[Records from a collection]
━━━━━━

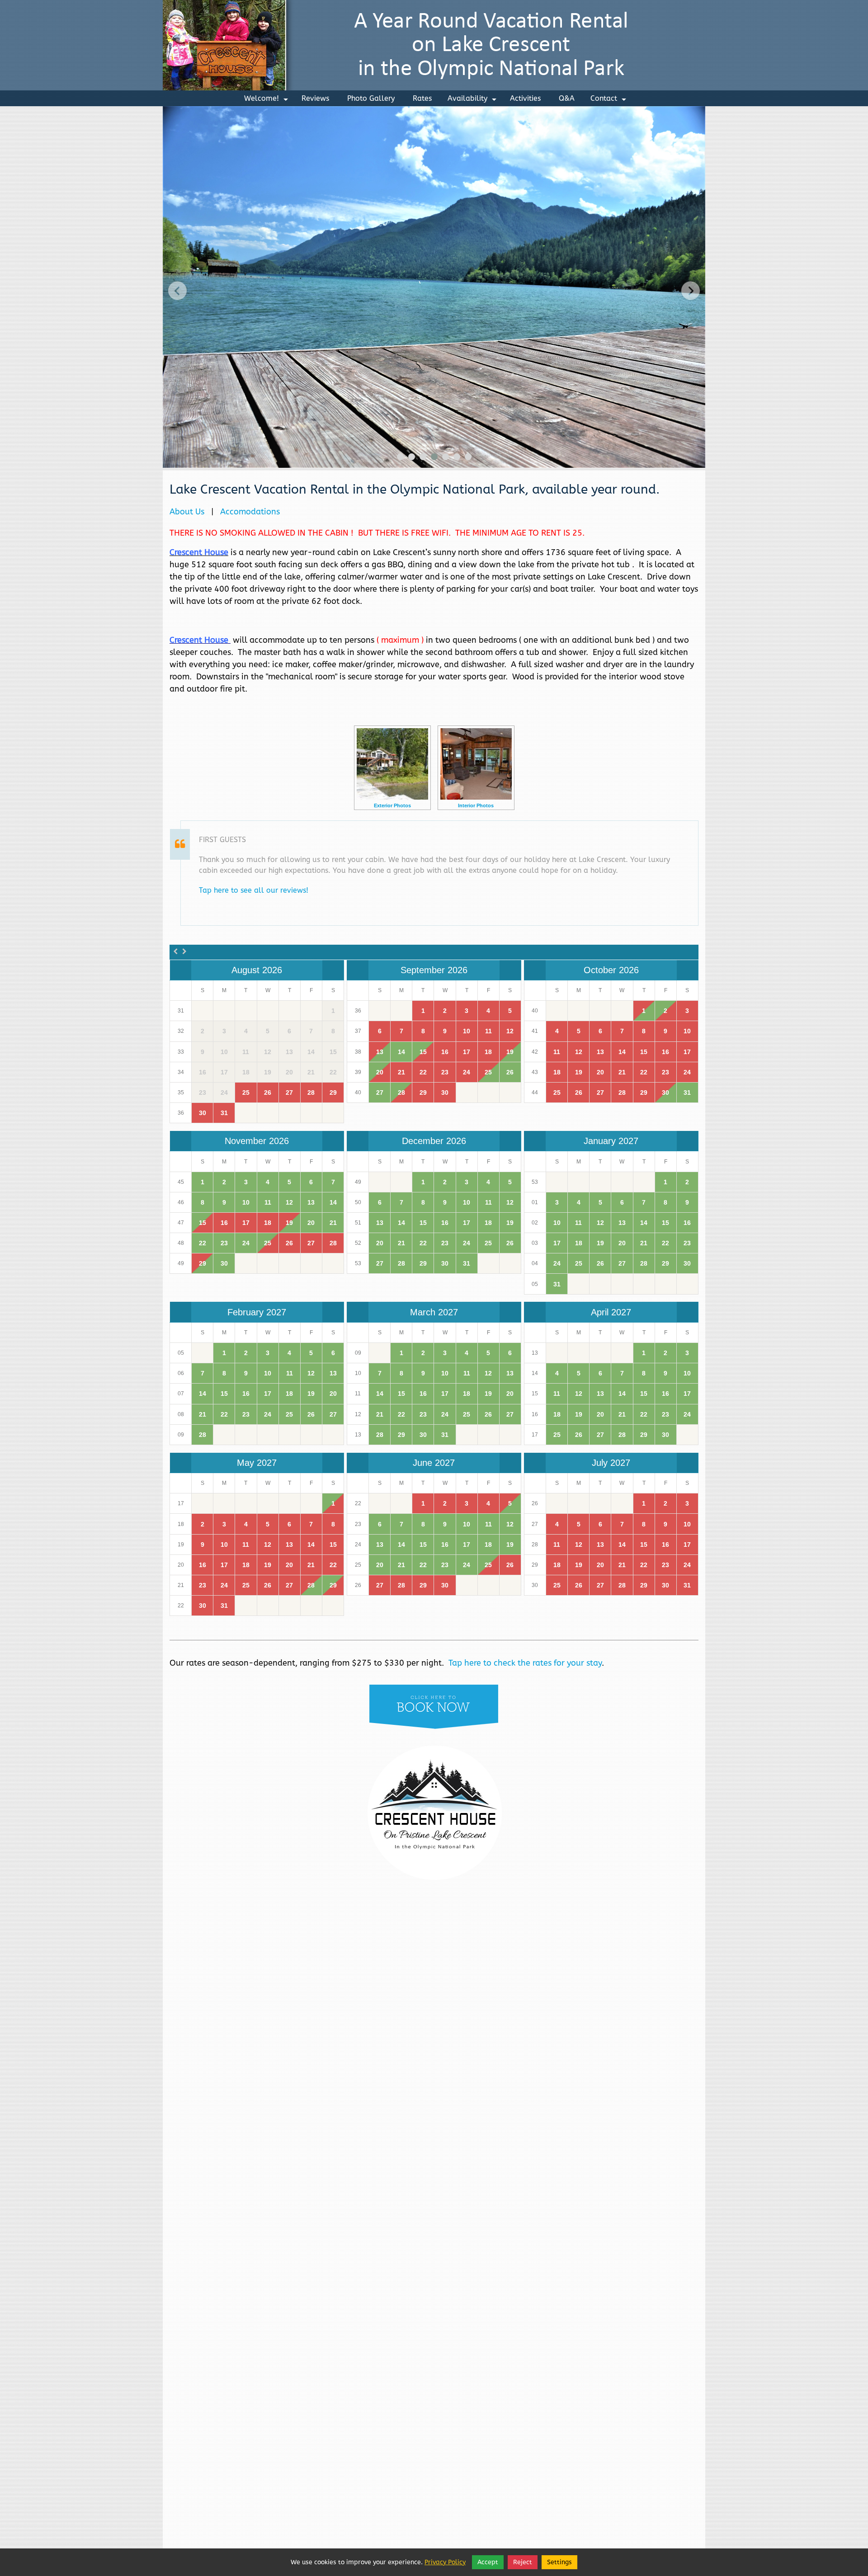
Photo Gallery (371, 98)
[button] (400, 456)
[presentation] (177, 290)
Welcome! (267, 100)
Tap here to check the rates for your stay (525, 1663)
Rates (422, 98)
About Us (187, 512)
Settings (559, 2562)
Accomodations (250, 512)
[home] (434, 45)
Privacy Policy (445, 2562)
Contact (609, 100)
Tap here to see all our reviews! (253, 890)
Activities (525, 98)
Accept (487, 2562)
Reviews (315, 98)
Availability (473, 100)
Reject (522, 2562)
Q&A (567, 98)
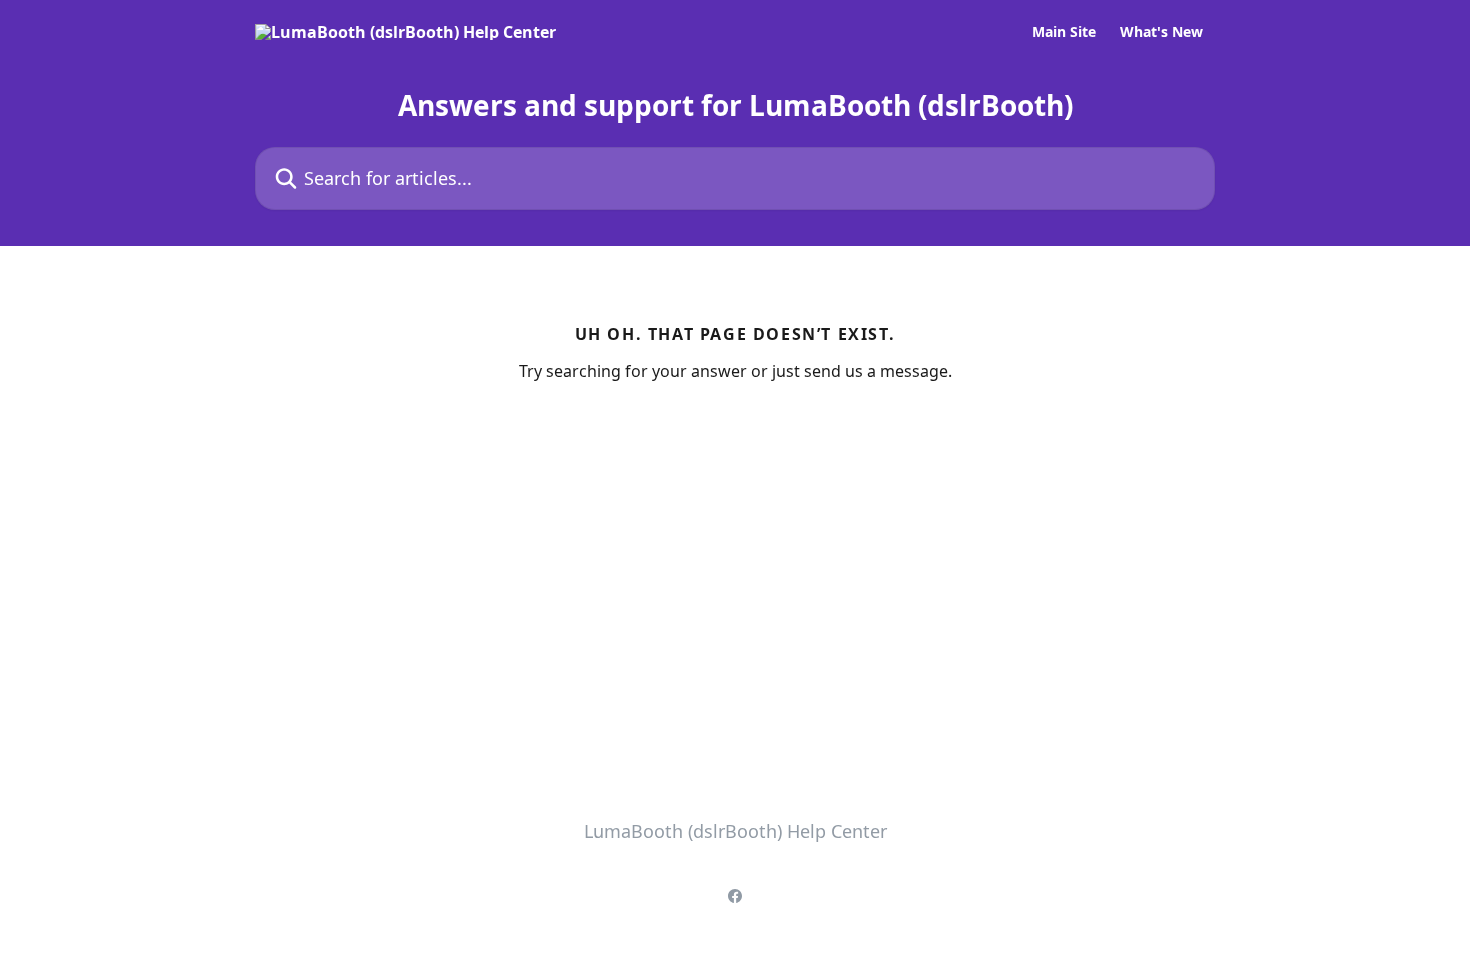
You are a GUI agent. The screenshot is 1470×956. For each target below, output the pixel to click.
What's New (1161, 32)
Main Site (1064, 32)
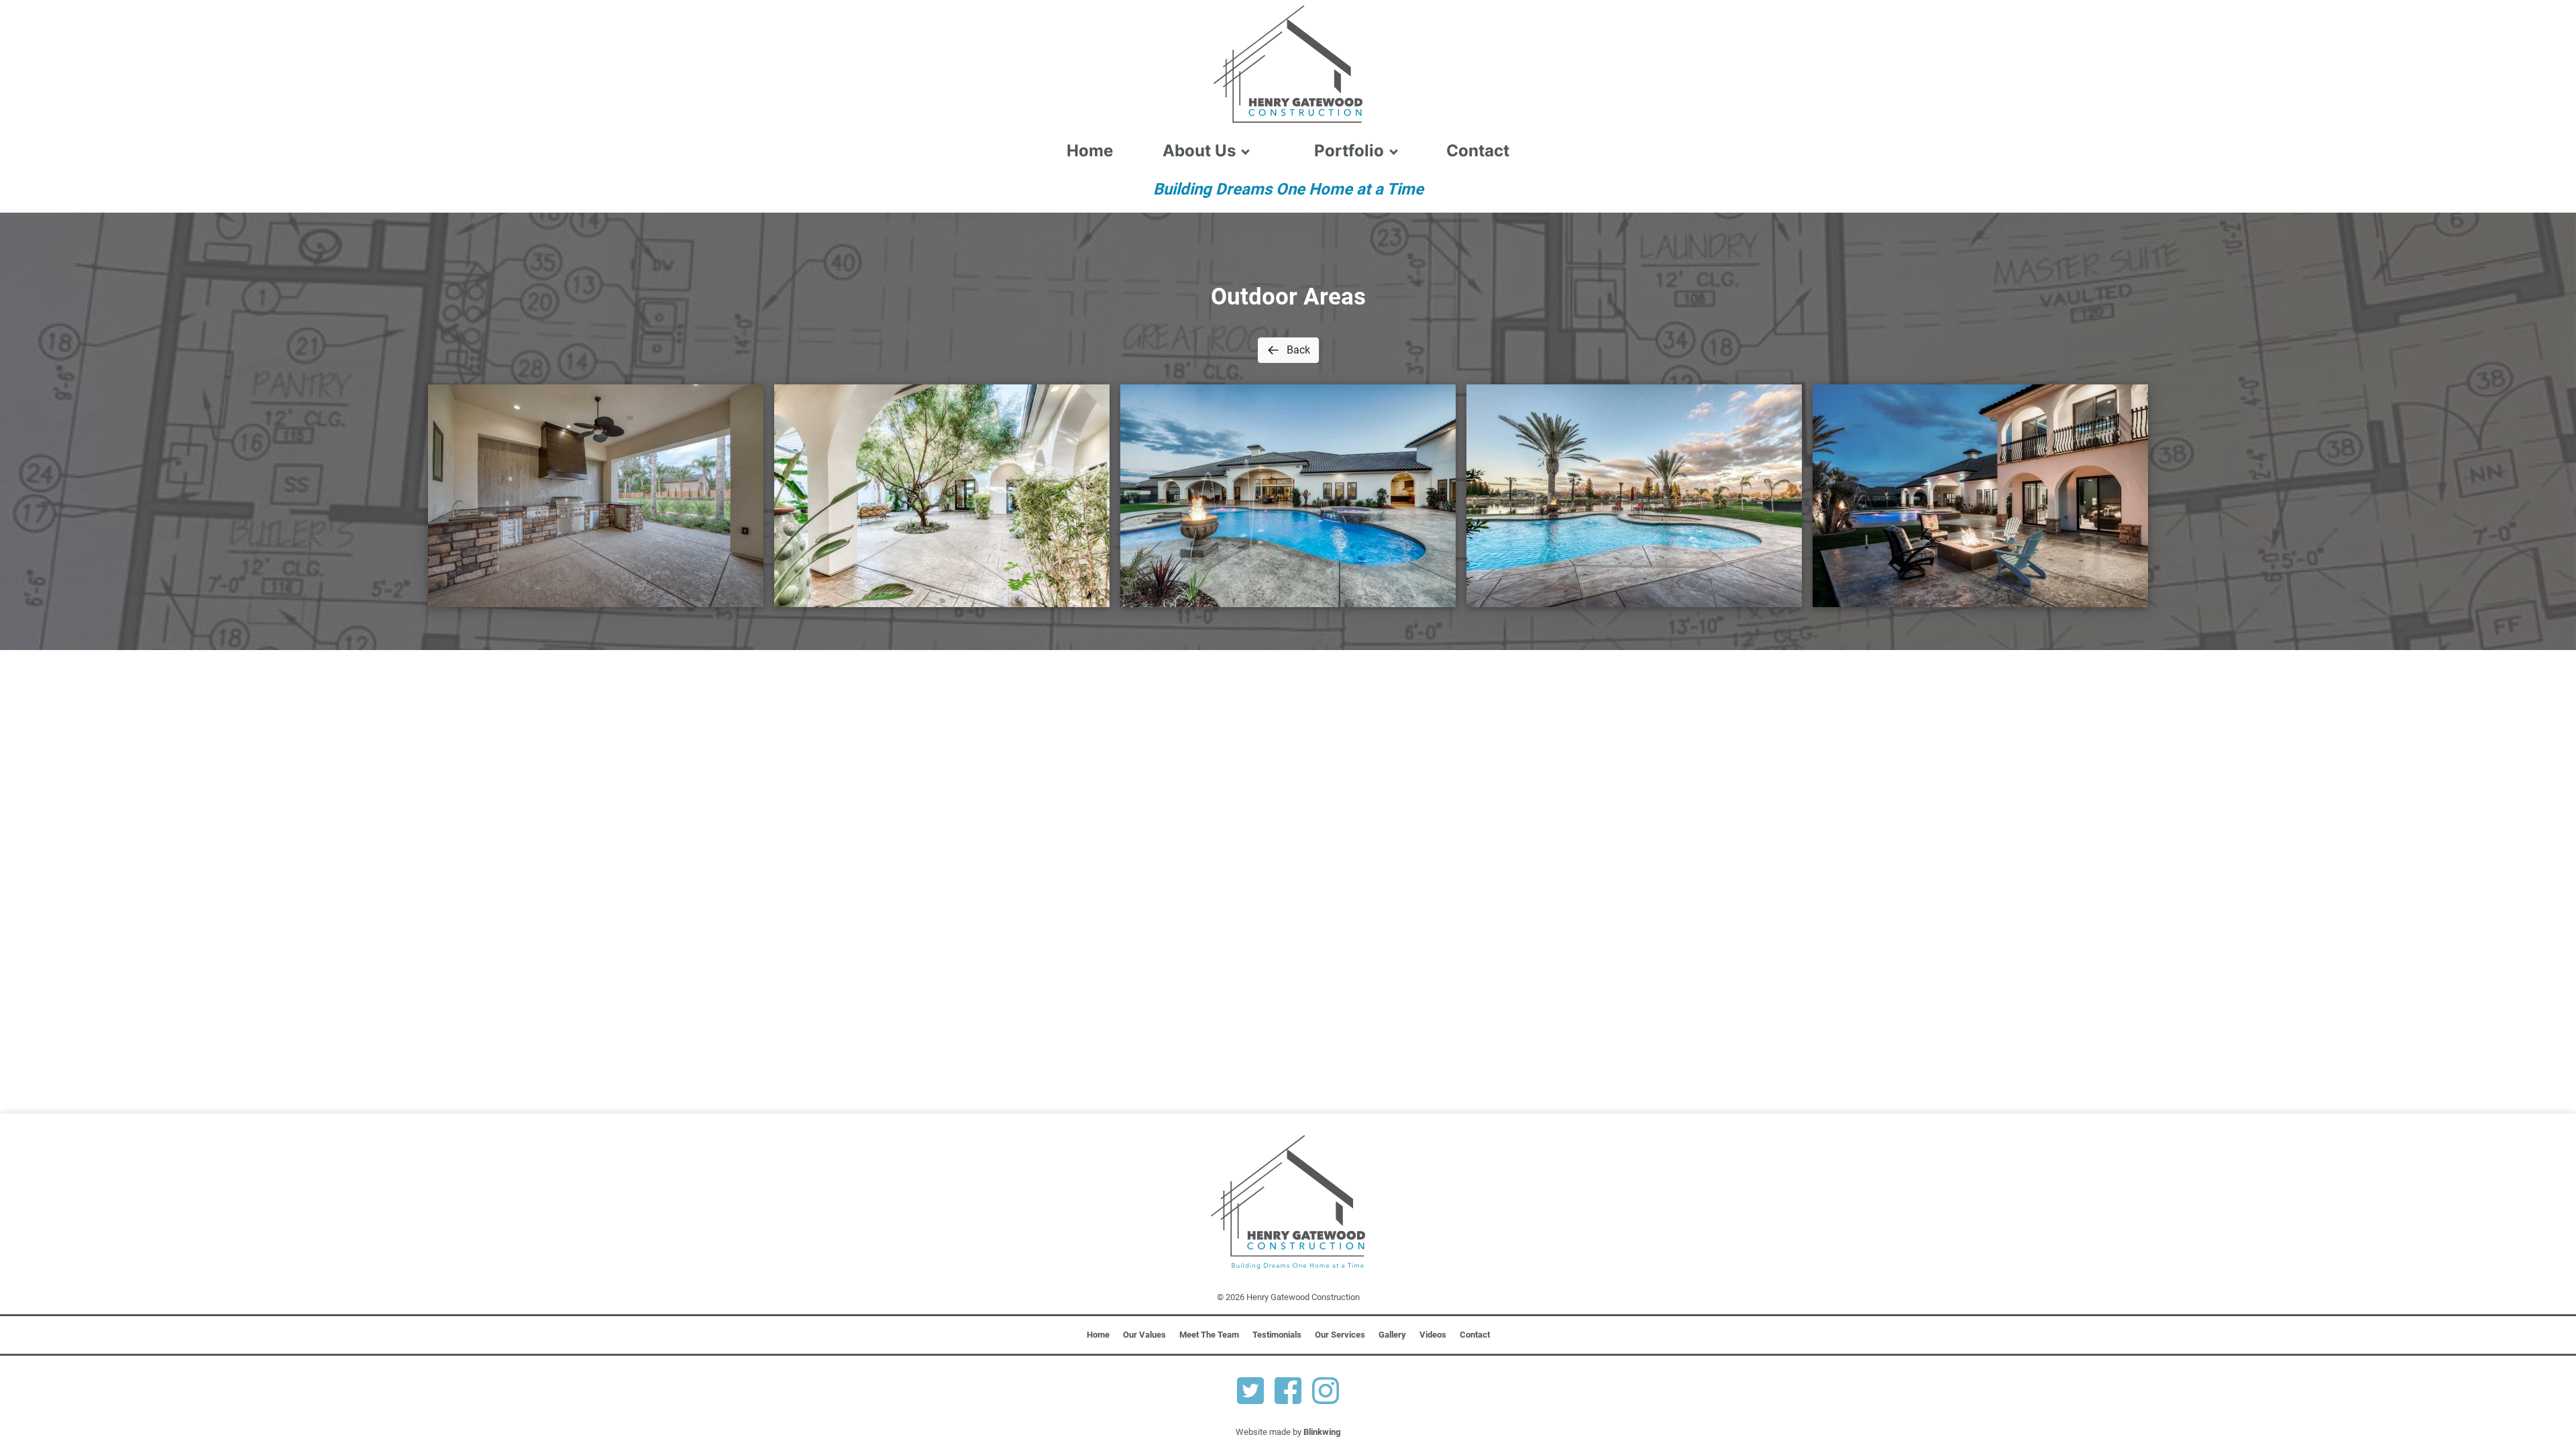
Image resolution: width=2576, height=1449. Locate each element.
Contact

━━━━━━

- **ASSIGNED TASK**
I'd like the records above given again exactly, please, without the pictures.

- **EXPECTED ANSWER**
Photo Gallery (371, 98)
[button] (400, 456)
[presentation] (177, 290)
Welcome! (267, 100)
Tap here to check the rates for your stay (525, 1663)
Rates (422, 98)
About Us (187, 512)
Settings (559, 2562)
Accomodations (250, 512)
[home] (434, 45)
Privacy Policy (445, 2562)
Contact (609, 100)
Tap here to see all our reviews! (253, 890)
Activities (525, 98)
Accept (487, 2562)
Reviews (315, 98)
Availability (473, 100)
Reject (522, 2562)
Q&A (567, 98)
You are a GUI agent. The screenshot is 1470×956. For each target below, output the pixel to click.
What's New (1161, 32)
Main Site (1064, 32)
Image resolution: width=2576, height=1449. Locate each element.
Contact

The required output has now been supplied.